Time has no meaning in college, except in philosophy and physics classes, and even then, it's debatable. As I said at the end of last semester, it feels like I haven't been here but a week, but at the same time, it seems like my friends have been my friends since childhood. Though the lectures seem to drag on forever, the free time flies by. Some of the friends I've made have already moved on (I hope Krista's enjoying the Peace Corps and that Amy likes working of Coca-Cola). Others are finishing up their time (Brian and Beth! Don't leave us!!!!) Still others are going to have to put up with me a little while longer (Kelly and Becca, Jason and Mike, and of course, my fellow Fres...erm...Sophmore group, and Jon (w00t for Philosophy and coffee!)).

While I can not and will not share everything I've learned in class (wait...I actually learned stuff in class???), most people have said, and now I can't help but agree, that classes are really not even half of what college is all about. Learning is no longer confined to the lecture hall.

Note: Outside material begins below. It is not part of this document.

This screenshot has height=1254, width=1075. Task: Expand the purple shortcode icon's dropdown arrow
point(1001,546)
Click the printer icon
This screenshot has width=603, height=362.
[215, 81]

Now, to all my pre-college readers (I actually have readers?), some advice:
  • Get to know your roommate. I regret how little time I spent talking to Alex.
  • It only takes a small question to spark a great conversation. Everything from God to grass is up for discussion. Enjoy this openness. And as I said, your education is not all about class.
  • Community is essential. You're just a number to the university itself, but to your friends, you are more than can be expressed in words.
  • Class may be optional. So is bathing. Nobody will notice skipping either occasionally, but do not make a habit out of it.
  • Get a laptop. From taking notes in class to writing a paper outside on a nice day, it is well worth the investment.
  • Dell hates you. So does Microsoft. Get used to it.
  • Textbooks are horrible monetary investments. Therefore, use them in class. Otherwise, what's the point?
  • YouTube is fun, but dangerous. Before you know it, it'll be 3 am and you'll have a test in five hours.
  • Extracurricular events are great. Concerts, recitals, lectures, and conferences - again, learning is no longer limited to class.
  • It saves nearly an hour of sleep to shower at night and go to bed in your shorts. This way, you just roll out of bed, grab a (clean?) t-shirt, sandals, and a granola bar and head to class.
  • Sleep in on Saturday mornings. Nobody else is awake anyways.
I now have thirty-five credit hours under my belt, with thirteen more this summer. Life comes quickly and won't let up. This is why college is so important. Classes and maybe a job...to my fellow students, I remind us that we'll never be this free again. Let's make the most of it.

Rock on.

08 May 2007

Almost There...

Finals are done (no longer a freshman!!!) and I'm moved into my new place. However, I'm still unpacking and finishing up in the dorm (hour and a half till I check out!). I don't have internet yet, so it'll be a little longer before my post-freshman year reflection (which I know everybody is looking forward to).


02 May 2007


Tis Finals week and all through the campus
The students were freaking, even the...what rhymes with campus?